TASK PROMPT. Transcribe all the material exactly. Leave every line as it is.

SUPPLIED DATA.
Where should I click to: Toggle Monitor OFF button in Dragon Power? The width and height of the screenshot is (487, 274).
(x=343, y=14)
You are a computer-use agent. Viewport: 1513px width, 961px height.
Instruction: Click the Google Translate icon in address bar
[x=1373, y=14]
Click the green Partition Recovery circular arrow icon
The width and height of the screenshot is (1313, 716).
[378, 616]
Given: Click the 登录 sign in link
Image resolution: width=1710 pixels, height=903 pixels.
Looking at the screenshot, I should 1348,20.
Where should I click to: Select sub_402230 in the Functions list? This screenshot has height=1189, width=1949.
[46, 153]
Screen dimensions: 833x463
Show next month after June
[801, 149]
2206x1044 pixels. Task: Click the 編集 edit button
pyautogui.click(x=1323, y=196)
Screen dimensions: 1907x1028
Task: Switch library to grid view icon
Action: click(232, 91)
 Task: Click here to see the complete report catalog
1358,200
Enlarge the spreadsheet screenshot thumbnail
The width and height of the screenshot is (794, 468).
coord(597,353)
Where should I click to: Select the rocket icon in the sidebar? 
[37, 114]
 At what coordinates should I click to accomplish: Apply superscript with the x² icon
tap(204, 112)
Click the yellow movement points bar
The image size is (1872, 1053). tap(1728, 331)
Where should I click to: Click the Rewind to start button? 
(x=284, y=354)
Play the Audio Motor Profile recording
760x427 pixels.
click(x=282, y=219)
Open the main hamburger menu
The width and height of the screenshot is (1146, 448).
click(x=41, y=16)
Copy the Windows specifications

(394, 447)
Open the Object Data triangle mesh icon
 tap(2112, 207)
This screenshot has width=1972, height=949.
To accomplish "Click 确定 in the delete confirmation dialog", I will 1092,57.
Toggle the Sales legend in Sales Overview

TASK RESULT.
Where should I click to: Toggle Monitor OFF button in Dragon Power? The width and height of the screenshot is (487, 274).
(x=343, y=14)
You are a computer-use agent. Viewport: 1513px width, 961px height.
Instruction: Click the Google Translate icon in address bar
[x=1373, y=14]
Click the green Partition Recovery circular arrow icon
The width and height of the screenshot is (1313, 716).
[378, 616]
Given: Click the 登录 sign in link
Image resolution: width=1710 pixels, height=903 pixels.
Looking at the screenshot, I should 1348,20.
Where should I click to: Select sub_402230 in the Functions list? This screenshot has height=1189, width=1949.
[46, 153]
Screen dimensions: 833x463
Show next month after June
[801, 149]
2206x1044 pixels. Task: Click the 編集 edit button
pyautogui.click(x=1323, y=196)
Screen dimensions: 1907x1028
Task: Switch library to grid view icon
Action: click(232, 91)
 Task: Click here to see the complete report catalog
1358,200
Enlarge the spreadsheet screenshot thumbnail
The width and height of the screenshot is (794, 468).
coord(597,353)
Where should I click to: Select the rocket icon in the sidebar? 
[37, 114]
 At what coordinates should I click to accomplish: Apply superscript with the x² icon
tap(204, 112)
Click the yellow movement points bar
The image size is (1872, 1053). tap(1728, 331)
Where should I click to: Click the Rewind to start button? 
(x=284, y=354)
Play the Audio Motor Profile recording
760x427 pixels.
click(x=282, y=219)
Open the main hamburger menu
The width and height of the screenshot is (1146, 448).
click(x=41, y=16)
Copy the Windows specifications

(394, 447)
Open the Object Data triangle mesh icon
 tap(2112, 207)
This screenshot has width=1972, height=949.
To accomplish "Click 确定 in the delete confirmation dialog", I will 1092,57.
Toggle the Sales legend in Sales Overview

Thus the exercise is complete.